Fra due o tre giorni forse andrò giù molto in giù, nei territori ex Greci, ma oramai italiani. (Sapete quanti sono i Greci arresi? Circa quattrocentomila).

Negli ultimi tempi avevamo contro noi molti inglesi, ne fanno fede gli elmetti alla “Don Chisciotte” caduti in nostra mano.

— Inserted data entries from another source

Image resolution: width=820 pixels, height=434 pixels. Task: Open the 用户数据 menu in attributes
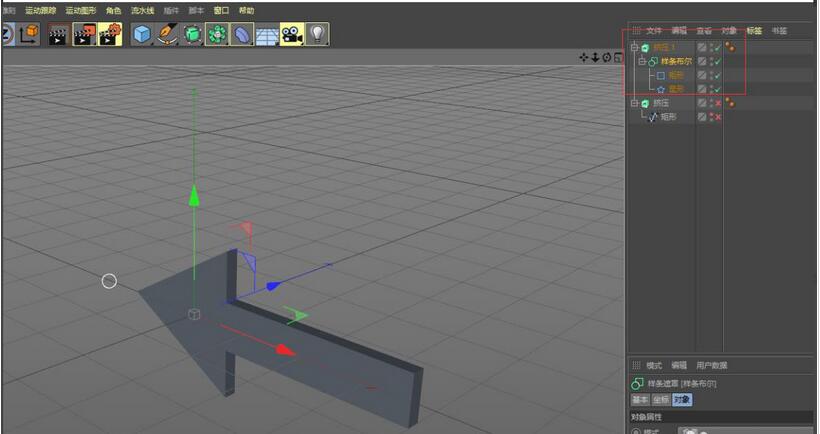[x=712, y=366]
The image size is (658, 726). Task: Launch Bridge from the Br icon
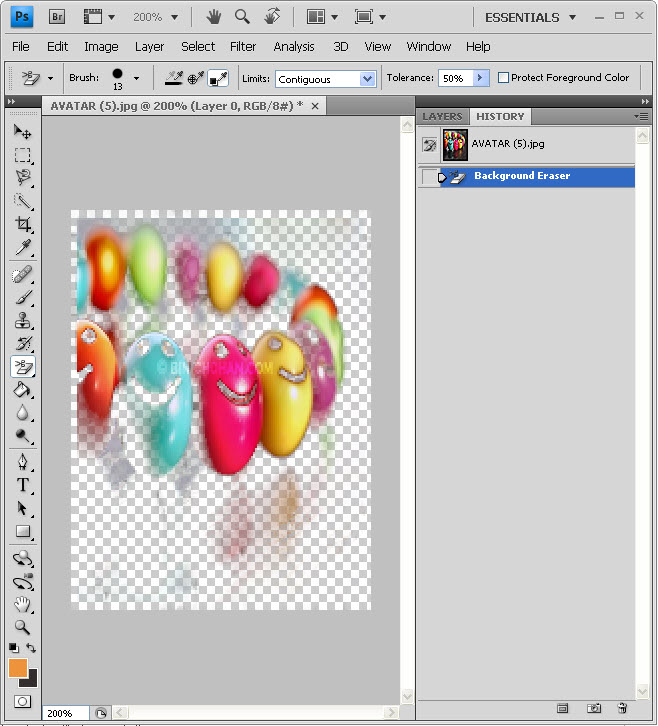tap(57, 17)
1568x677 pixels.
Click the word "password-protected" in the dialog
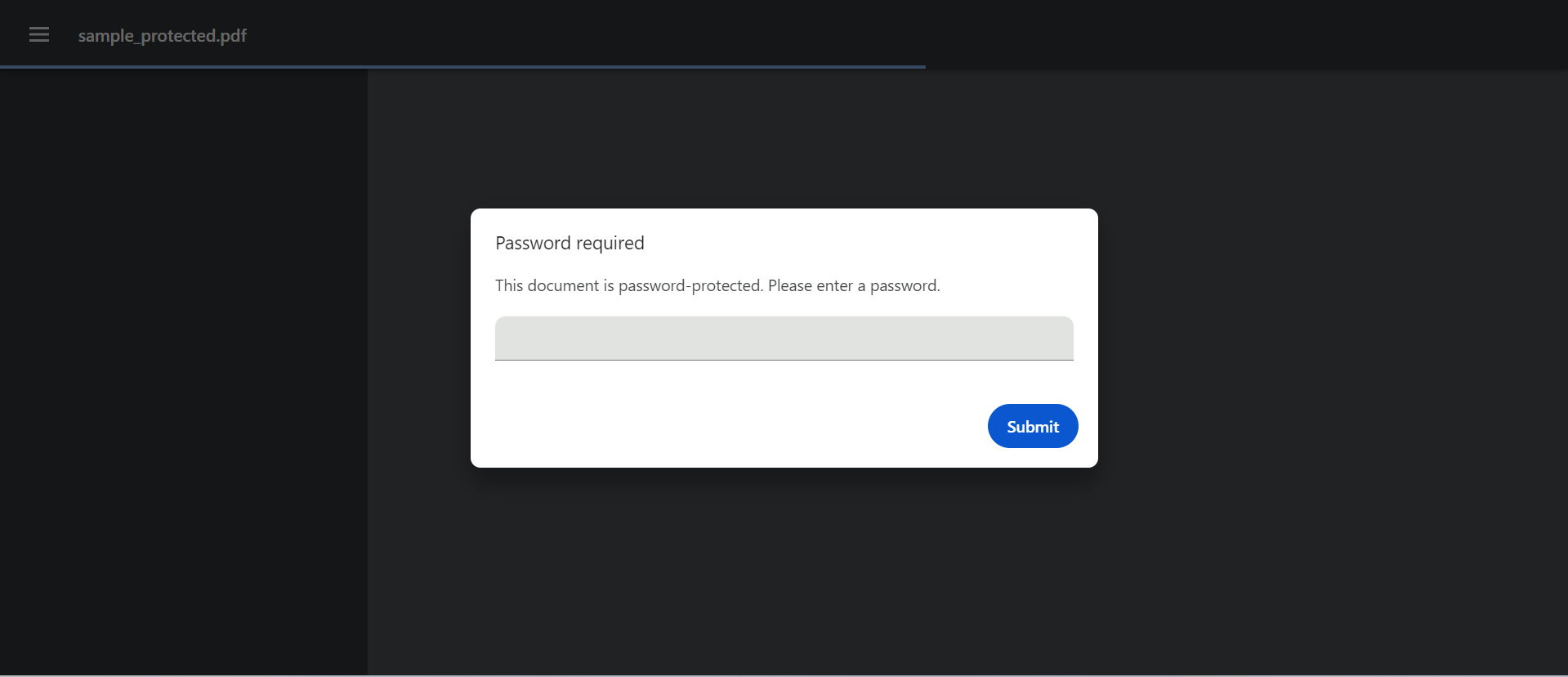pos(690,285)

Le fotografie le possono stampare? Le avete ricevute?

Nel pacco dello zio Peppino1 vi erano tavolette di cioccolato caramelle in quantità, una decina di fazzoletti modernissimi.

Li ho conservati perché ne ho già una quindicina regalatimi da un mio amico.

Ho ricevuto la gradita lettera dalla cara Silvana. Presto balleremo neh? E tanto, per la grande vittoria, per la gioia! Ho mandato nuovamente i saluti all’E.I.A.R. anche perché Teresina2 ha sentito quelli diretti a voi e si è lamentata che di lei mi sia dimenticato. Quindi in ascolto! Ricevete tanti bacioni dal vostro Dino

17 aprile 1941

Fronte 17.4.41 XIX

Carissimi,

Ieri sera ho potuto avere le negative delle fotografie che tanto attendevo. Peccato siano molto chiare, quindi renderanno problematico lo stamparle sulla carta. Però, (almeno quella con l’albanese e la donna con l’anfora) spero riesca perché è più scura. Le negative sono mal riuscite perché il rotolo si era guastato nella macchina, e girando si è rotto. Vi raccomando di insistere presso il fotografo per sviluppare almeno quella sopra nominata. A me di essa ne manderete tre copie. Delle altre, due.

Stamane ho fatto un vaglia di lire 160.-

Ho potuto mandarne più del solito perché ho preso 170 e centesimi, dovendo avere gli arretrati del grado. Ho tenuto 10 lire, e credo non abbia bisogno di più perché per il momento non ho bisogno di alcunché. Vuol dire che, se in conseguenza dell’avanzata, avessi bisogno di qualcosa, li terrò la prossima volta, ma dubito di ciò. Avete sentito che colpi abbiamo inferto al nemico?

La mia cara vecchia divisione ha fatto cose mirabolanti, e forse ne verrete a conoscenza. Siamo molto ma moltissimo avanti. E i cari fessi inglesi come al solito si sono reimbarcati.

Questa volta però non troveranno molti approdi sicuri, perché prestissimo anche dall’Egitto dovranno andarsene.

La mia salute è ottima, e sovente ricevo vostre notizie. Con tanti saluti cari vi giunga tutto il mio affetto e i miei baci.